(Data records Opens)

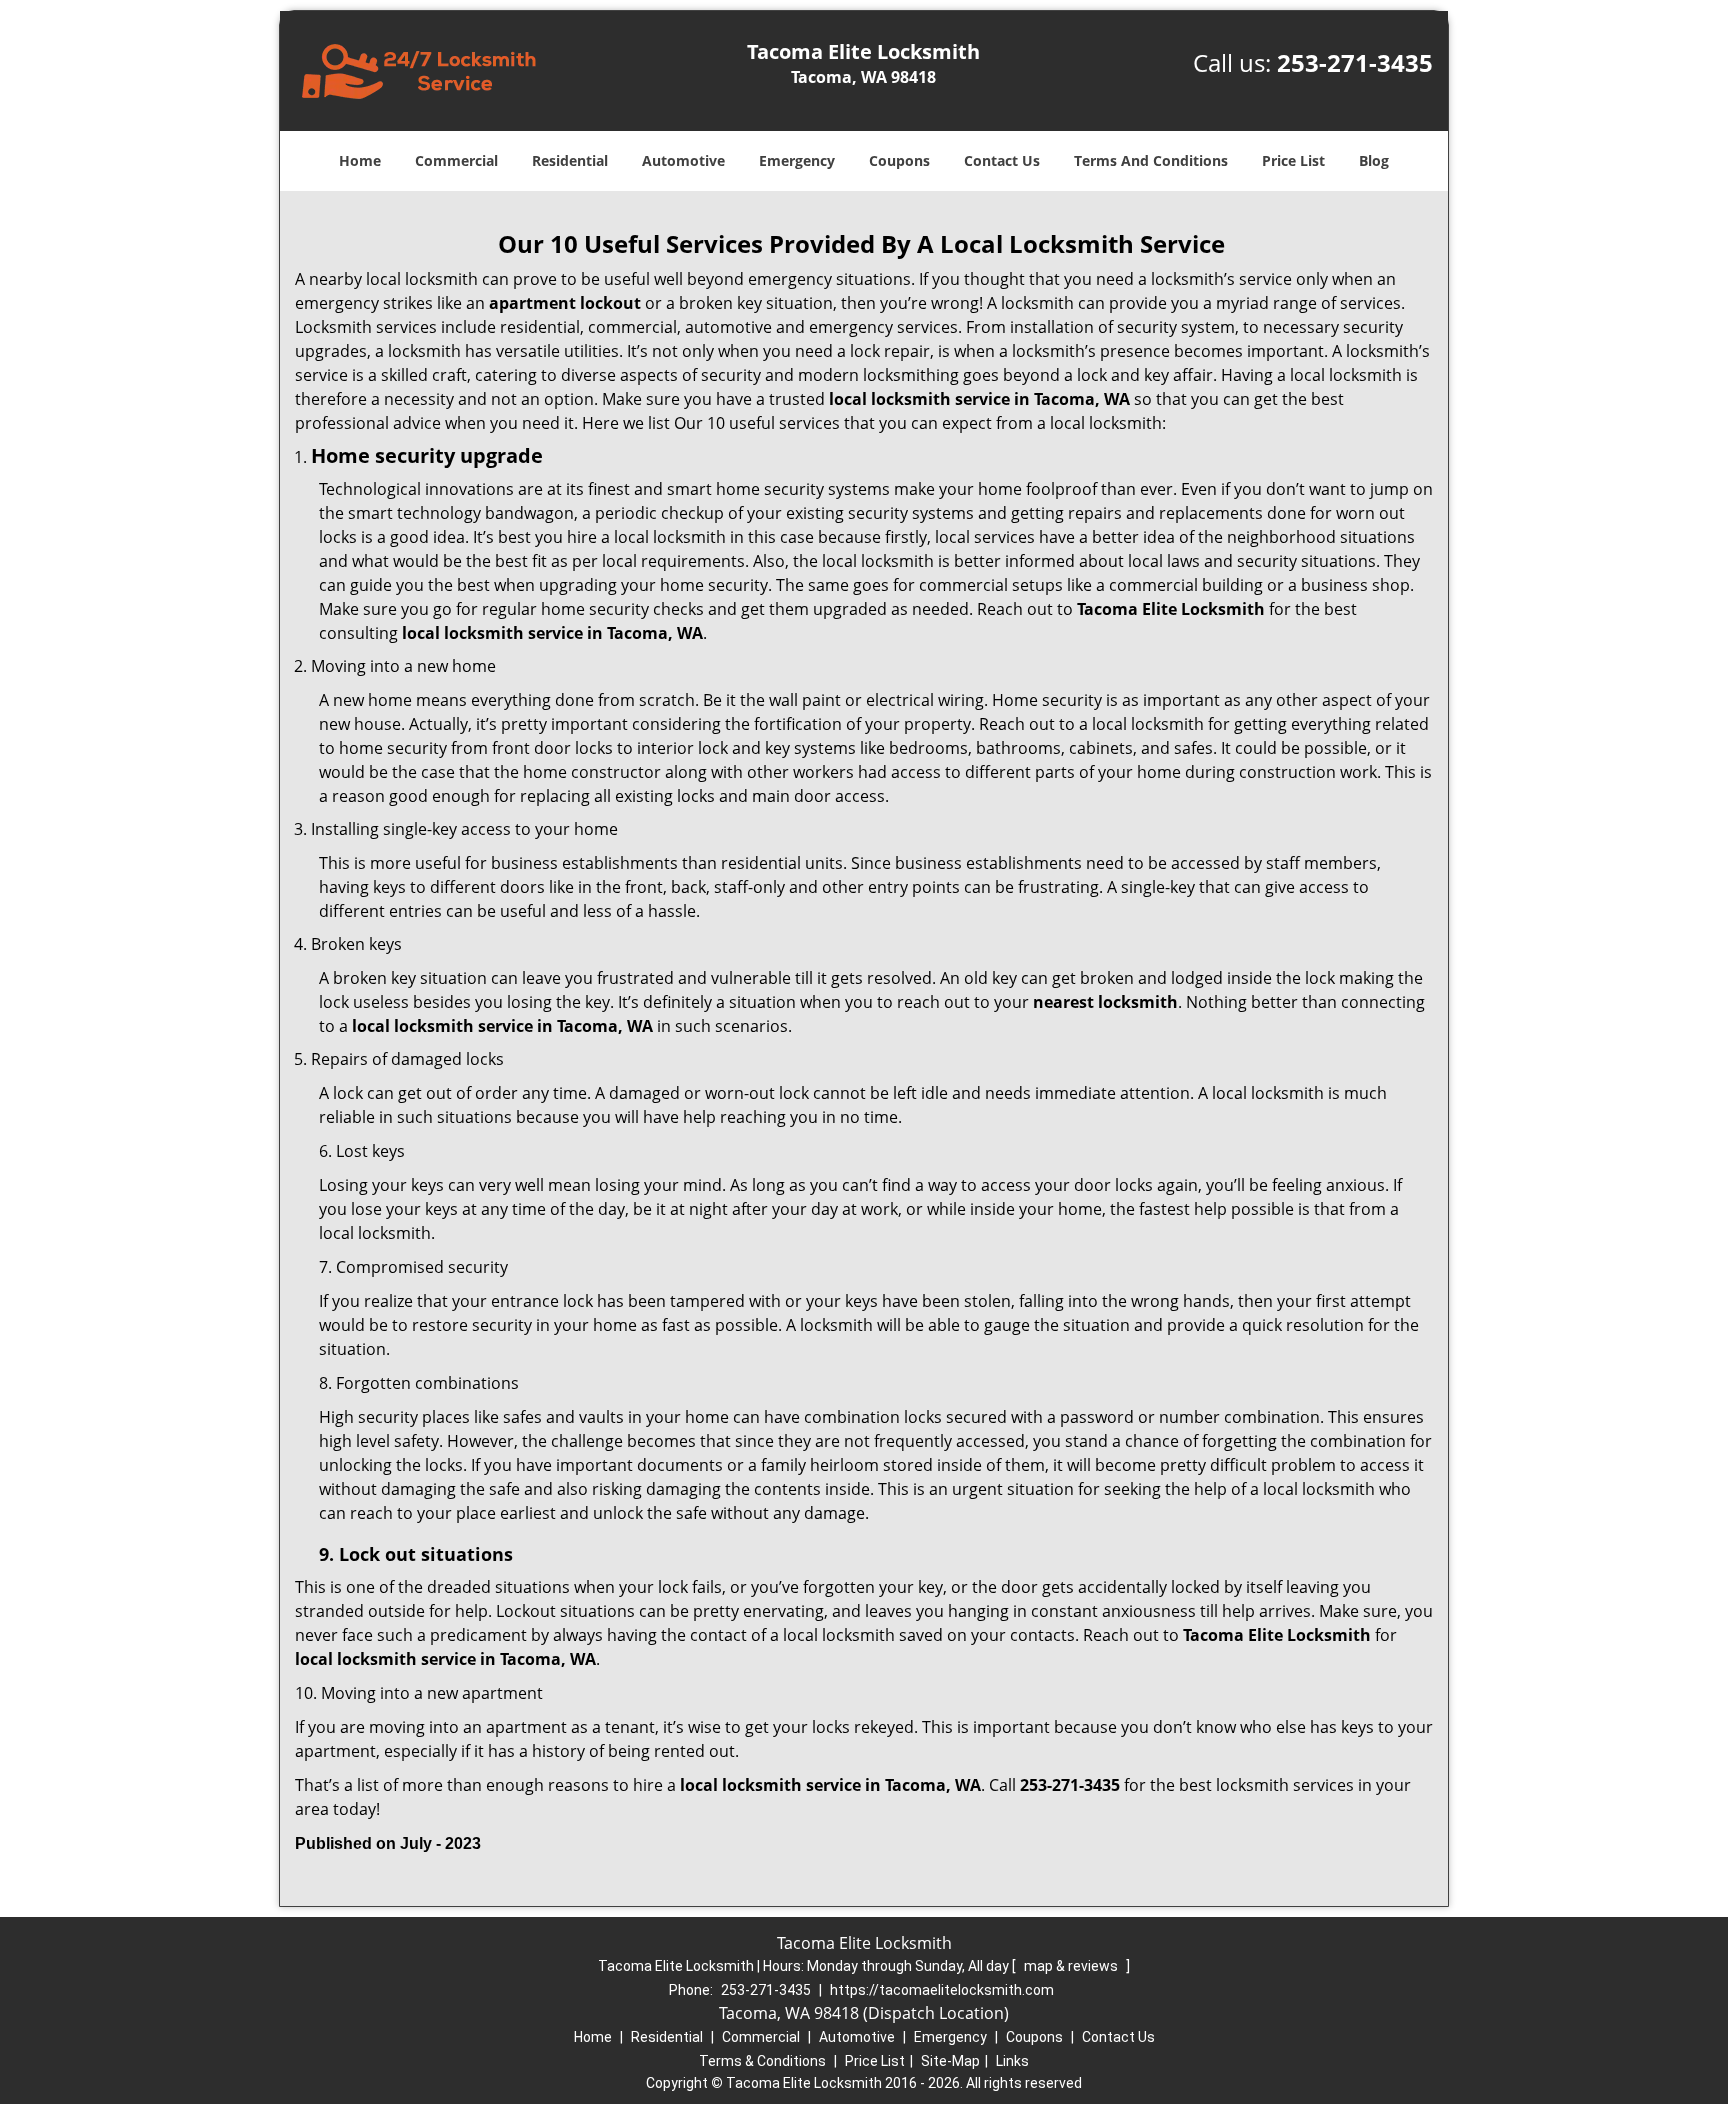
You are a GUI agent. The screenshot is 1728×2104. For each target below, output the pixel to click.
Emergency (797, 160)
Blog (1374, 160)
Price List (1293, 160)
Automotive (683, 160)
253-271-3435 (1355, 62)
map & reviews (1072, 1966)
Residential (570, 160)
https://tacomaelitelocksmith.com (942, 1990)
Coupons (899, 160)
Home (360, 160)
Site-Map (950, 2061)
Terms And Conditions (1151, 160)
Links (1012, 2061)
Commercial (456, 160)
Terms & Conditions (762, 2061)
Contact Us (1002, 160)
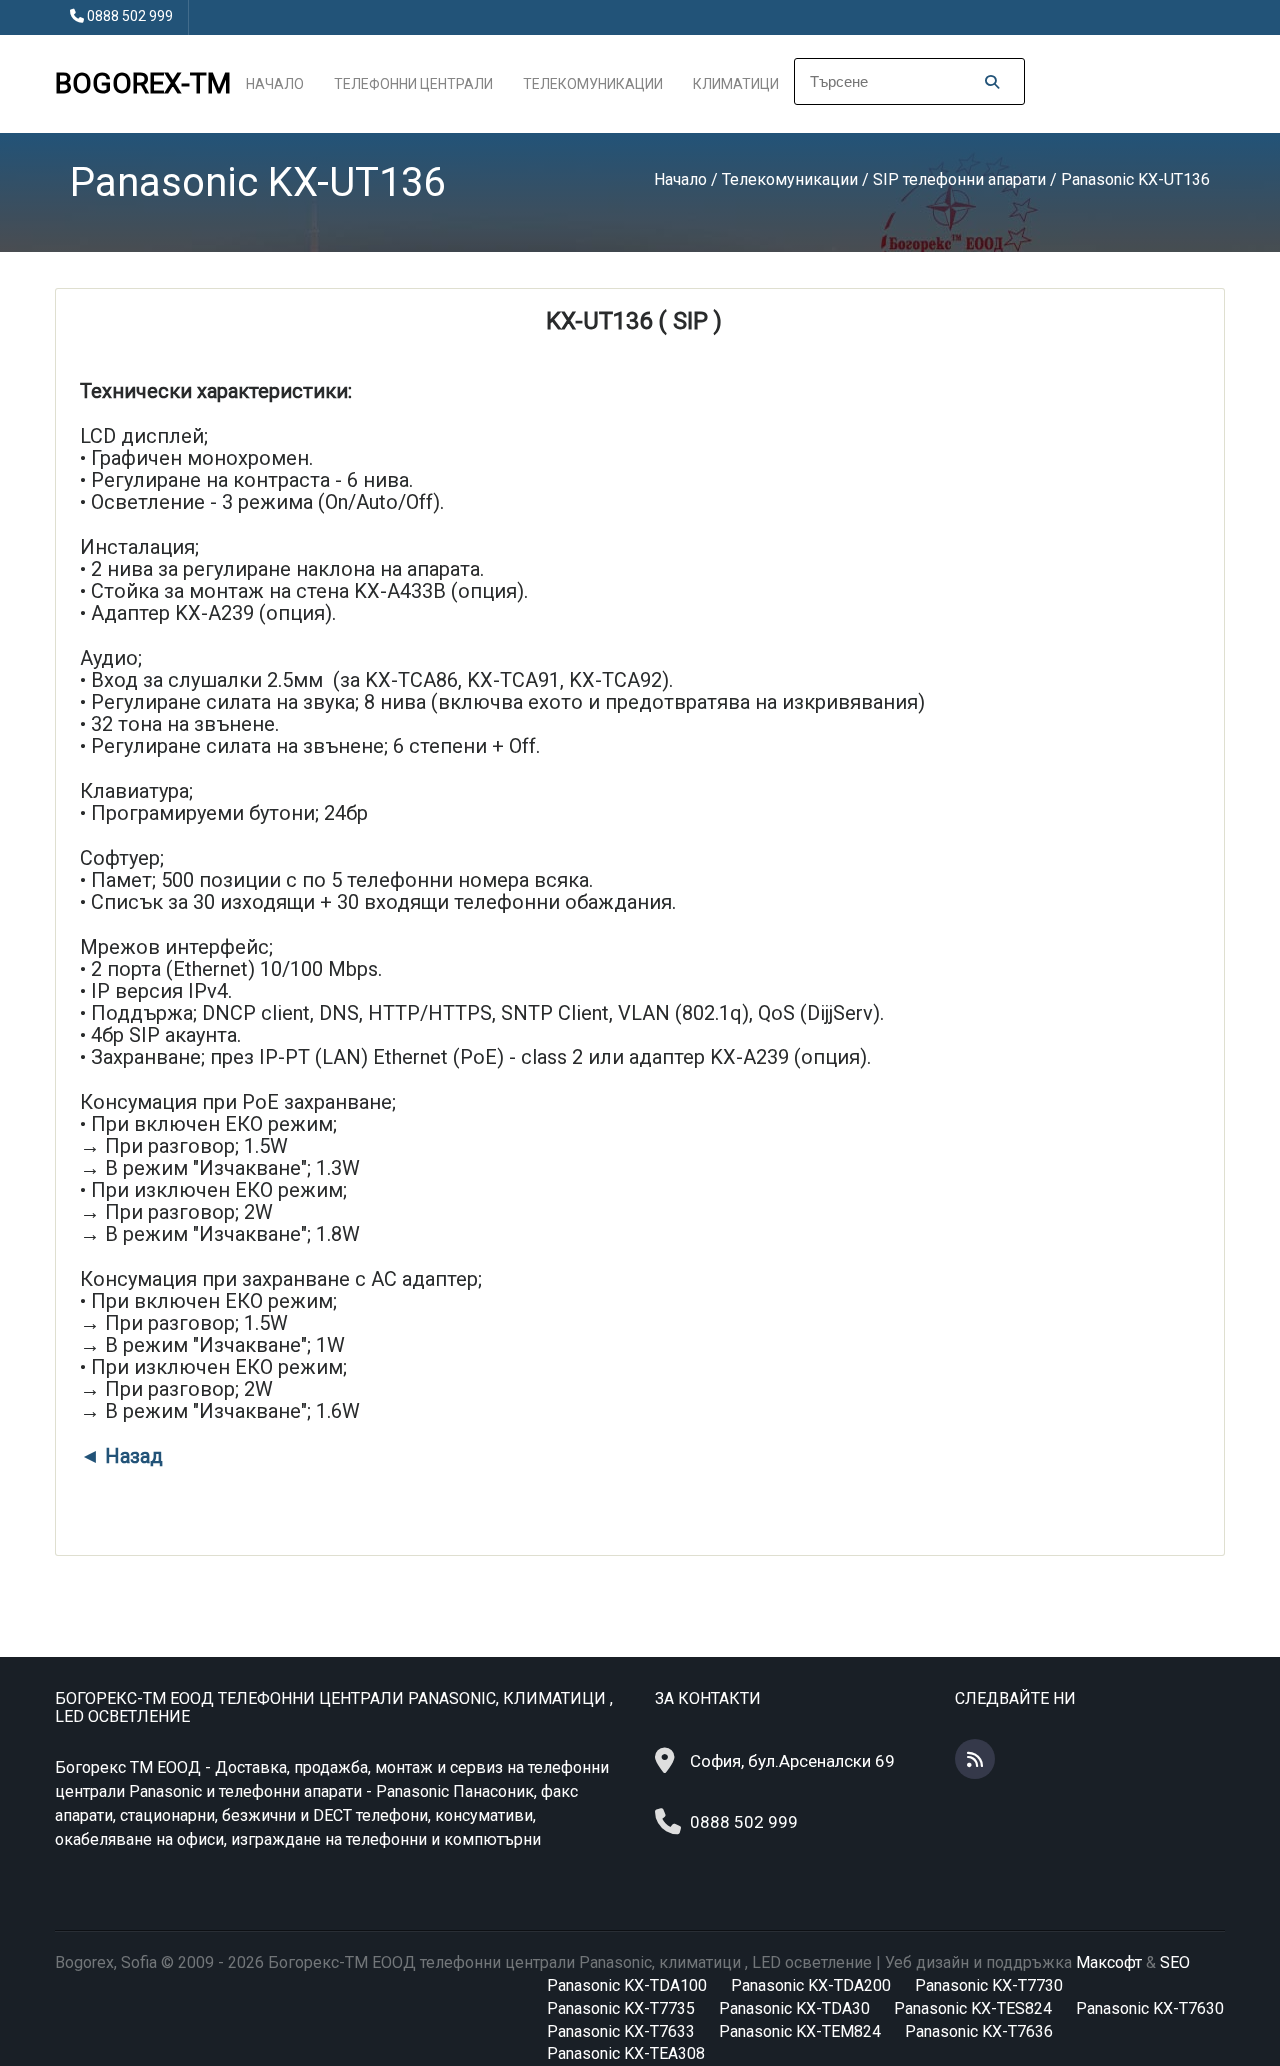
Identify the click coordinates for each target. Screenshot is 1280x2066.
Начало (275, 84)
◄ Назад (121, 1456)
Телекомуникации (593, 84)
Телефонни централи (413, 84)
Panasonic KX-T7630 (1150, 2008)
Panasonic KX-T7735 (621, 2008)
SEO (1175, 1962)
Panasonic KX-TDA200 (811, 1985)
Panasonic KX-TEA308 (626, 2053)
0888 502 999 (130, 16)
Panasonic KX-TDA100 (627, 1985)
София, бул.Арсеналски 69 (792, 1761)
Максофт (1109, 1962)
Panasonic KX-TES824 (973, 2008)
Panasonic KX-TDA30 (794, 2008)
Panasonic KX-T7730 (989, 1985)
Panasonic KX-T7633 (621, 2031)
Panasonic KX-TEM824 (800, 2031)
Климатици (736, 84)
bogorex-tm (143, 83)
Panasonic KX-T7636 (979, 2031)
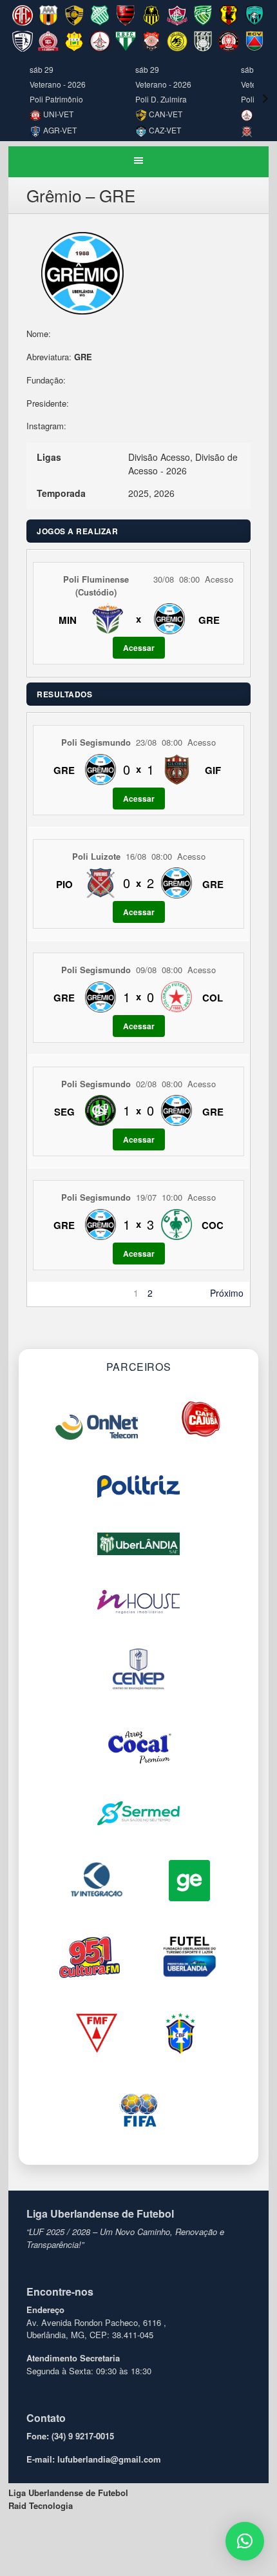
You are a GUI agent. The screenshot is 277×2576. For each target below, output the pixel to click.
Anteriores (54, 1292)
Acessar (139, 648)
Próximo (227, 1292)
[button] (244, 2541)
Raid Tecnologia (40, 2505)
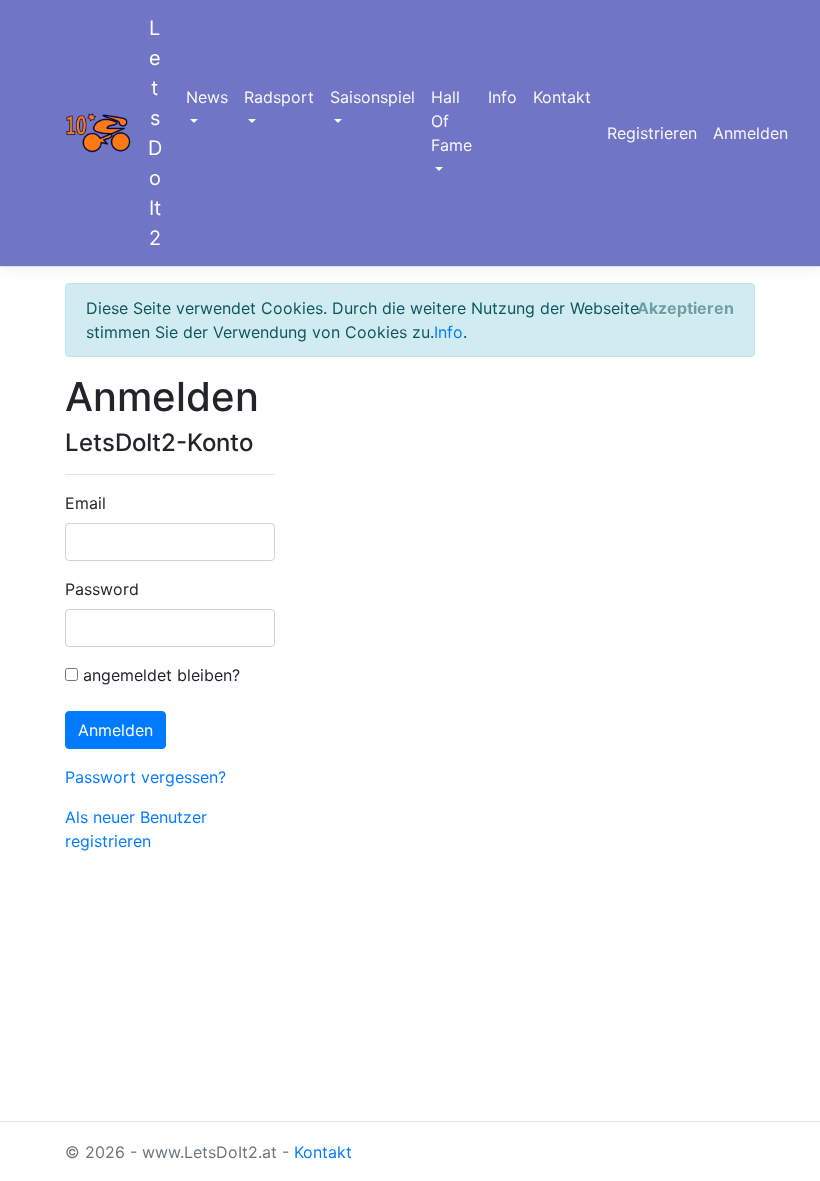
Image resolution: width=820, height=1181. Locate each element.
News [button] (207, 97)
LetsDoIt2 (155, 133)
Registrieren (652, 133)
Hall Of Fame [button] (451, 121)
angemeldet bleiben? (159, 675)
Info (502, 97)
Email (85, 503)
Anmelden (750, 133)
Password (102, 589)
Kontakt (562, 97)
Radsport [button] (279, 97)
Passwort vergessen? (145, 777)
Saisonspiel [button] (372, 97)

(Data records Closes)

- Task description
Each line from the one containing "[button] (244, 2541)" down to the final line of the records above must be reproduced exactly; no pictures go into the copy.

- Answer box
[button] (244, 2541)
Raid Tecnologia (40, 2505)
Image resolution: width=820, height=1181. Locate each element.
News [button] (207, 97)
LetsDoIt2 (155, 133)
Registrieren (652, 133)
Hall Of Fame [button] (451, 121)
angemeldet bleiben? (159, 675)
Info (502, 97)
Email (85, 503)
Anmelden (750, 133)
Password (102, 589)
Kontakt (562, 97)
Radsport [button] (279, 97)
Passwort vergessen? (145, 777)
Saisonspiel [button] (372, 97)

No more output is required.